**Problem requirements:** Output the data unchanged and complete, minus the images.

== Data under study

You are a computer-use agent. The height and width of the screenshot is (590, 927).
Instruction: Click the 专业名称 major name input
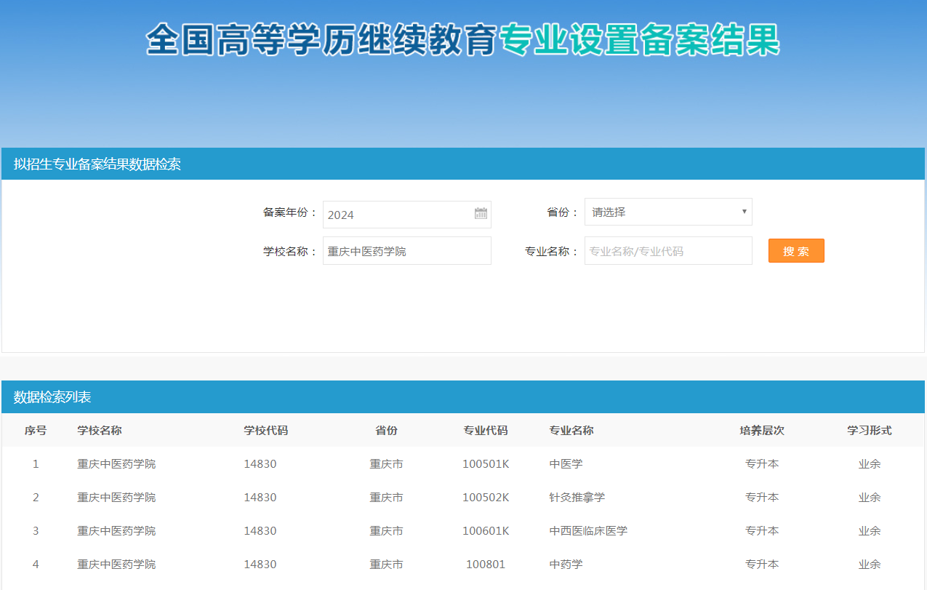pyautogui.click(x=667, y=251)
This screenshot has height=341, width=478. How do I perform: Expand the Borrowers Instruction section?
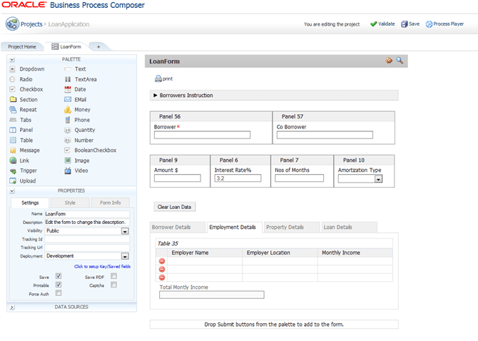tap(157, 95)
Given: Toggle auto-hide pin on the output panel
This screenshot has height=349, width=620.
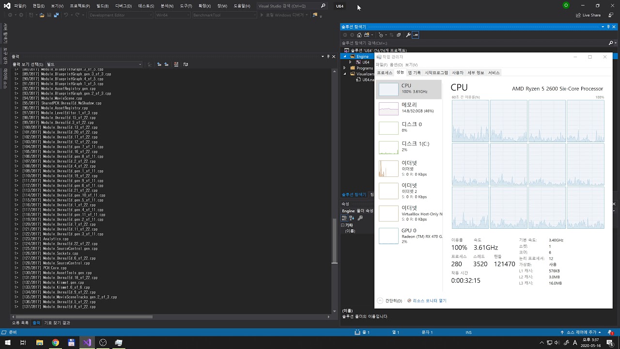Looking at the screenshot, I should click(328, 56).
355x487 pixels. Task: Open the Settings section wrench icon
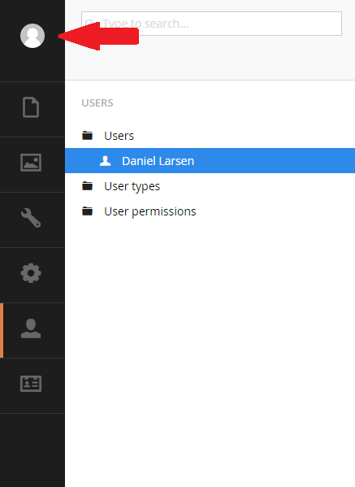[31, 218]
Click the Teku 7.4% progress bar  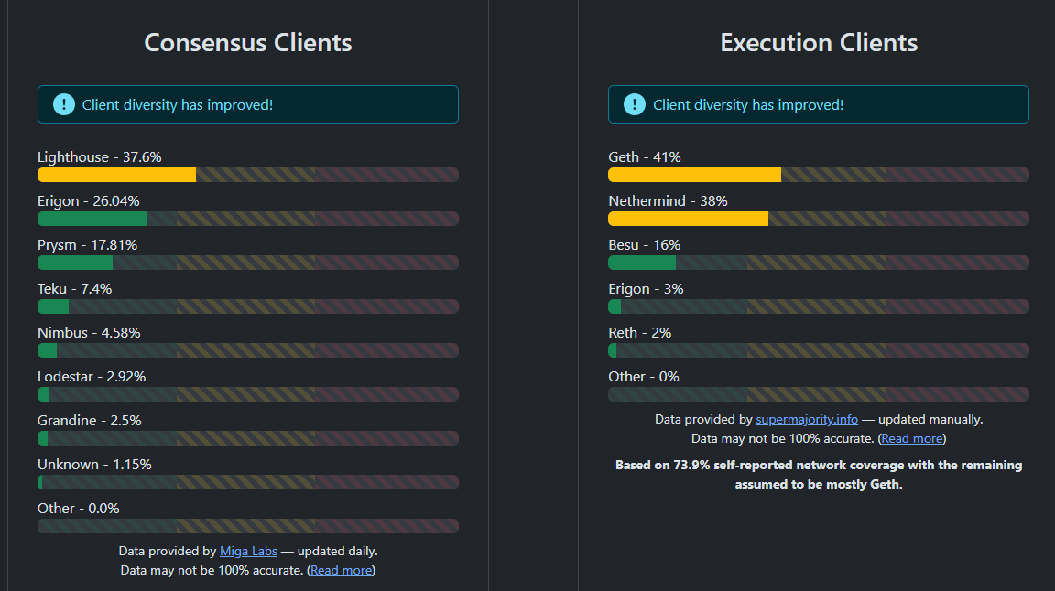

====

**Answer space:**
You are a computer-use agent. The height and width of the screenshot is (590, 927).
Instruction: Click the 专业名称 major name input
pyautogui.click(x=667, y=251)
This screenshot has height=341, width=478. How do I perform: Expand the Borrowers Instruction section?
tap(157, 95)
Given: Toggle auto-hide pin on the output panel
This screenshot has height=349, width=620.
Looking at the screenshot, I should click(328, 56).
355x487 pixels. Task: Open the Settings section wrench icon
[31, 218]
Click the Teku 7.4% progress bar  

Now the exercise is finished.